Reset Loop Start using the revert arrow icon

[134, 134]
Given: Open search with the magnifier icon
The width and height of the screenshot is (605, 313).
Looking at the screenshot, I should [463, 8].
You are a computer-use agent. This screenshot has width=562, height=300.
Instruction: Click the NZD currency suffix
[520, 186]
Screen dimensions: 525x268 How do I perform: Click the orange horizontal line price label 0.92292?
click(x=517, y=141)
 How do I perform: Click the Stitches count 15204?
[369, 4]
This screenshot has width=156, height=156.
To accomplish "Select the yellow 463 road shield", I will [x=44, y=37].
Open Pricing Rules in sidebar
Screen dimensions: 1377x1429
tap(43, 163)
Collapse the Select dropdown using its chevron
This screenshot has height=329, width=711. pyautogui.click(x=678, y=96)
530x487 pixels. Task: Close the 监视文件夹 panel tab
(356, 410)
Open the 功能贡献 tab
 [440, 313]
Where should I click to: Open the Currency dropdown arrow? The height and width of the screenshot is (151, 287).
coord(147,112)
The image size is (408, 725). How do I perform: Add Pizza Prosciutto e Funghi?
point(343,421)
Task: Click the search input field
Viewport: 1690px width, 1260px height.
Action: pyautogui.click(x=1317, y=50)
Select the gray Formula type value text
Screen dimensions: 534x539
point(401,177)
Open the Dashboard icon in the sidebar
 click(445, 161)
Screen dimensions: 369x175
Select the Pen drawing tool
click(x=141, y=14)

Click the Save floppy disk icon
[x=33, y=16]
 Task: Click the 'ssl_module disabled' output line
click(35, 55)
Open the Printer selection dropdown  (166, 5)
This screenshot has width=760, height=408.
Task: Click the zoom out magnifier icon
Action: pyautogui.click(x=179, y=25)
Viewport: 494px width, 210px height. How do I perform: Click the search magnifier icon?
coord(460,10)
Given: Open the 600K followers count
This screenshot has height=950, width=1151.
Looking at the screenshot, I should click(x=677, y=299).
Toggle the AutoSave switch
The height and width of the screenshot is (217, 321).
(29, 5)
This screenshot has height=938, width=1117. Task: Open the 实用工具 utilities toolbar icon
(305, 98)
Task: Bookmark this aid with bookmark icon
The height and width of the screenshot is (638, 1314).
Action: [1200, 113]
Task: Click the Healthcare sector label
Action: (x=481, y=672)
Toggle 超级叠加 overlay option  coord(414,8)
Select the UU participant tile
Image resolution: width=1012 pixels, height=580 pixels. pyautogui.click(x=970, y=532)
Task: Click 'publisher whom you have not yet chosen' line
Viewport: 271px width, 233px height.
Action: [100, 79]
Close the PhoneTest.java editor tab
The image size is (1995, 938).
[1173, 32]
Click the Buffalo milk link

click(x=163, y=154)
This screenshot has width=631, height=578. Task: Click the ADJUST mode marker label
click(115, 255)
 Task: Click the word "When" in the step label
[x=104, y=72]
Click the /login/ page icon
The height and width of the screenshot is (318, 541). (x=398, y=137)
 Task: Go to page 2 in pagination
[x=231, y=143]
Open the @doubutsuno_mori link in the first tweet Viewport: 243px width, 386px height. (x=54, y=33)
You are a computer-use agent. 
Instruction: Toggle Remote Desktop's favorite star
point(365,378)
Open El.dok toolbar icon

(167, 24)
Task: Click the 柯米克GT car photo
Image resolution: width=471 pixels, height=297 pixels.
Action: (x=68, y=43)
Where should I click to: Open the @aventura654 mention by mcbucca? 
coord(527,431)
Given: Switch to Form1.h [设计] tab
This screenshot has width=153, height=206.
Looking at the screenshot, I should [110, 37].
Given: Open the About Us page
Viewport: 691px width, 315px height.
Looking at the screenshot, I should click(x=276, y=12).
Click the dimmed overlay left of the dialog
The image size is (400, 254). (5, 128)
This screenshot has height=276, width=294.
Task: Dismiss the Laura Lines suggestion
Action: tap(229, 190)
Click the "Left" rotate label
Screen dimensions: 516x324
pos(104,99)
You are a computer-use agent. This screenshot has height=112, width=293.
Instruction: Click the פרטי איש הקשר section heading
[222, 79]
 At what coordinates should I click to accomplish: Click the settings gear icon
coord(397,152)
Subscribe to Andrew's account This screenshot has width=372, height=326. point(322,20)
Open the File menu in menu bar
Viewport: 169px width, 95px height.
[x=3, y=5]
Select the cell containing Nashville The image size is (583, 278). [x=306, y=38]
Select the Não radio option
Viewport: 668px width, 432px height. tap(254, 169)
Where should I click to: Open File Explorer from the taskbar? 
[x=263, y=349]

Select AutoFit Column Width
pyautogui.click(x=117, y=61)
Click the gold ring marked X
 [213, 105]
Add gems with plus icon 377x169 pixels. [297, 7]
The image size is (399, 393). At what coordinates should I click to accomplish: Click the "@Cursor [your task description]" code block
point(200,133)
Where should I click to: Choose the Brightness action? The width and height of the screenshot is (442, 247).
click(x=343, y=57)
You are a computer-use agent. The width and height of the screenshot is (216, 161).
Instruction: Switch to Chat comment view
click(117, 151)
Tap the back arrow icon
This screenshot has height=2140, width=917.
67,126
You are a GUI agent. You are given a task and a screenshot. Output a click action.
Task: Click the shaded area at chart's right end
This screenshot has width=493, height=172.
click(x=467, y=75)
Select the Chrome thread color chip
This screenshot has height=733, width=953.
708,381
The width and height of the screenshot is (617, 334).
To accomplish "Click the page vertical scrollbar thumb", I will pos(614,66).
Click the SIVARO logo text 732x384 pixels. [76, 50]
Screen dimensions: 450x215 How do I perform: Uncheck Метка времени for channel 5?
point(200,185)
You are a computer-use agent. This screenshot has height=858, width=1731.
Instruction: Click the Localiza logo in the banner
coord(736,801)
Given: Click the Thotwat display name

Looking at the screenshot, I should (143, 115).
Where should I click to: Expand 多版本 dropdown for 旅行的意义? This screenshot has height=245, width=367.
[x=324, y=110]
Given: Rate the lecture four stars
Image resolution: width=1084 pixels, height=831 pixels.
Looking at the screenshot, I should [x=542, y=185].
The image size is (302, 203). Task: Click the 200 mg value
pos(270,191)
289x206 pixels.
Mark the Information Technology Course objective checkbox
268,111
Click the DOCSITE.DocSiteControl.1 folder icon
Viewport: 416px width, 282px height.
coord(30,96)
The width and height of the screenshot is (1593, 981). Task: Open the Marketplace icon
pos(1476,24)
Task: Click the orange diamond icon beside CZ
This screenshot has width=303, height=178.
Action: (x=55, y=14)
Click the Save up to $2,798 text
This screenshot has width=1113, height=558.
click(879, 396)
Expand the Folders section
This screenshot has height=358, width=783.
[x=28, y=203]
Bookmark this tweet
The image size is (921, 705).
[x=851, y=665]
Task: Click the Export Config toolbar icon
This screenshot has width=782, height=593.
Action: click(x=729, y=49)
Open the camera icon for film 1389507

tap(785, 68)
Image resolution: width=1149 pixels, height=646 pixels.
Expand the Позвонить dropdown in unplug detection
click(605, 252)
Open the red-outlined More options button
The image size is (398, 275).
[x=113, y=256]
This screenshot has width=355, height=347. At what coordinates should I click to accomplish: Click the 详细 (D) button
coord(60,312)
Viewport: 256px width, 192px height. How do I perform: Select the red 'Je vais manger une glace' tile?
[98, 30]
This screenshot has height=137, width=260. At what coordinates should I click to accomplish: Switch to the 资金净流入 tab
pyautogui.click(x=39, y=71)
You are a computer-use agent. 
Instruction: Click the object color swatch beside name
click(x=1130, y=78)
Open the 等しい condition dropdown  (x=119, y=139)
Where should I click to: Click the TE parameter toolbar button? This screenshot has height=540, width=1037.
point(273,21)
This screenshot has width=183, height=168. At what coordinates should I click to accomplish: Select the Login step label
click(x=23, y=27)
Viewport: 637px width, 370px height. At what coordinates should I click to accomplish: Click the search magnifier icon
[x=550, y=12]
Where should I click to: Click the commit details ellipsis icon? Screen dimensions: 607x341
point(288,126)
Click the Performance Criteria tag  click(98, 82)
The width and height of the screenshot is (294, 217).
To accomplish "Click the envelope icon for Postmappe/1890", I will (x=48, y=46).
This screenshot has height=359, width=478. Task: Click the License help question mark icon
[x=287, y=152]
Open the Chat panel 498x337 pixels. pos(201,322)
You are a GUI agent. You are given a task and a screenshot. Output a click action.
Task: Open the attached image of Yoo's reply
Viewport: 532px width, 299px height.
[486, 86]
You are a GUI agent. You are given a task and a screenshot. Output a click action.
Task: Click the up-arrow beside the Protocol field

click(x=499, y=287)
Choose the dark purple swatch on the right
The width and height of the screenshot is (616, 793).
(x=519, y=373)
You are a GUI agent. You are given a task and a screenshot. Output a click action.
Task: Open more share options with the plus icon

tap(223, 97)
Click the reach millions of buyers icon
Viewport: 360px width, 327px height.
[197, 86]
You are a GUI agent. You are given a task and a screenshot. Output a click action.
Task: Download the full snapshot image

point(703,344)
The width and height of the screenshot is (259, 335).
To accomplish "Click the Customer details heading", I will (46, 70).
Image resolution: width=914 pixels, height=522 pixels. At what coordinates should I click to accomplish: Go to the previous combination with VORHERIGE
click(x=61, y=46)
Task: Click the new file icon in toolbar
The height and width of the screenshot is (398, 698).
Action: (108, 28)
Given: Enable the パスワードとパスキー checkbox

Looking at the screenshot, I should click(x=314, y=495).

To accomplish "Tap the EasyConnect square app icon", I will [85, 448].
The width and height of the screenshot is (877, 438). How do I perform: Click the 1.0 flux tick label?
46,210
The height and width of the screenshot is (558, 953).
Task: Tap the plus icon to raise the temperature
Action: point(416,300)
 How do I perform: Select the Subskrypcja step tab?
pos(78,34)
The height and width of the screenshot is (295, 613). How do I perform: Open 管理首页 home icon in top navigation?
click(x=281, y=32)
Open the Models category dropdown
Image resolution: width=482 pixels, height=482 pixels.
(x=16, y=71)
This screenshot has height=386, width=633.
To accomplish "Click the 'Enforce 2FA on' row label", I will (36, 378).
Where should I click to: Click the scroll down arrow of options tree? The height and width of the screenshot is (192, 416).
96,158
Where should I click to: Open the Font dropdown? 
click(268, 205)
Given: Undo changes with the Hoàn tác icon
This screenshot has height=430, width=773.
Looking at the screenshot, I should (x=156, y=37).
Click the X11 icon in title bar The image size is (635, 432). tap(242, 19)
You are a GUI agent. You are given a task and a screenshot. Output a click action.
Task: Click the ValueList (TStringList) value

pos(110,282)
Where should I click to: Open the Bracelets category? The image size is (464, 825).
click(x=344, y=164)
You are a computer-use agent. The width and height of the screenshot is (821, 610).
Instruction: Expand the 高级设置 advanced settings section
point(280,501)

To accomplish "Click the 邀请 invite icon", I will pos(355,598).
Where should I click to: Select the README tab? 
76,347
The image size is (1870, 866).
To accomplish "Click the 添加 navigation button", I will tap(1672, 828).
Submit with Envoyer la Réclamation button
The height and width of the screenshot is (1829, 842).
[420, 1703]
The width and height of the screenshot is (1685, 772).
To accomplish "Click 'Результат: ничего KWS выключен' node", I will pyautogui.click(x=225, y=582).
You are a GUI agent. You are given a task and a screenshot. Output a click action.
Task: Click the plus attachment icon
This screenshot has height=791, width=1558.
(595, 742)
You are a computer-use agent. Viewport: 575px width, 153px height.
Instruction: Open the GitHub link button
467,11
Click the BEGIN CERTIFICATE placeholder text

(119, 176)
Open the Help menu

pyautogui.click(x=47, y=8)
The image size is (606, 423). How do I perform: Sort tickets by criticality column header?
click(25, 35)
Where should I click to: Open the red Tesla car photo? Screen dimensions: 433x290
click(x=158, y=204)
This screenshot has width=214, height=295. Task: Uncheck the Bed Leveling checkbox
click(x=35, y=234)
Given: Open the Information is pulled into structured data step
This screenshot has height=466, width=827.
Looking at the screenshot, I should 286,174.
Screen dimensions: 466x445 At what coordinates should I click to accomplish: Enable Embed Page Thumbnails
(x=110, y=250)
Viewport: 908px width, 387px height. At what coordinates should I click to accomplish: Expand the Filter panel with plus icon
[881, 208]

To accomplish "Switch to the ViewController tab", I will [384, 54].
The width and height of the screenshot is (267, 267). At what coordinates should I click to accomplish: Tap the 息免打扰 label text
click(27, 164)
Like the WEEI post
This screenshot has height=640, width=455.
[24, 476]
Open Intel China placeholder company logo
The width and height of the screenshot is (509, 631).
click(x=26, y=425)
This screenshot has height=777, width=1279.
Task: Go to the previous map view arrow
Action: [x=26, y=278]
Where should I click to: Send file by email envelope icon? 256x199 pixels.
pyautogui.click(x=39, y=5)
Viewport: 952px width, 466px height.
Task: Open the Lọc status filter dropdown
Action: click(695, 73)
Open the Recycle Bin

◆ GOAL OF THE EXERCISE
Output the lines from the one holding "The width and height of the screenshot is (267, 267)." to the last line of the material, inclusive, exactly as they appear. Add no others.

◆ OUTPUT FOR THIS TASK
The width and height of the screenshot is (267, 267). At what coordinates should I click to accomplish: Tap the 息免打扰 label text
click(27, 164)
Like the WEEI post
This screenshot has height=640, width=455.
[24, 476]
Open Intel China placeholder company logo
The width and height of the screenshot is (509, 631).
click(x=26, y=425)
This screenshot has height=777, width=1279.
Task: Go to the previous map view arrow
Action: [x=26, y=278]
Where should I click to: Send file by email envelope icon? 256x199 pixels.
pyautogui.click(x=39, y=5)
Viewport: 952px width, 466px height.
Task: Open the Lọc status filter dropdown
Action: click(695, 73)
Open the Recycle Bin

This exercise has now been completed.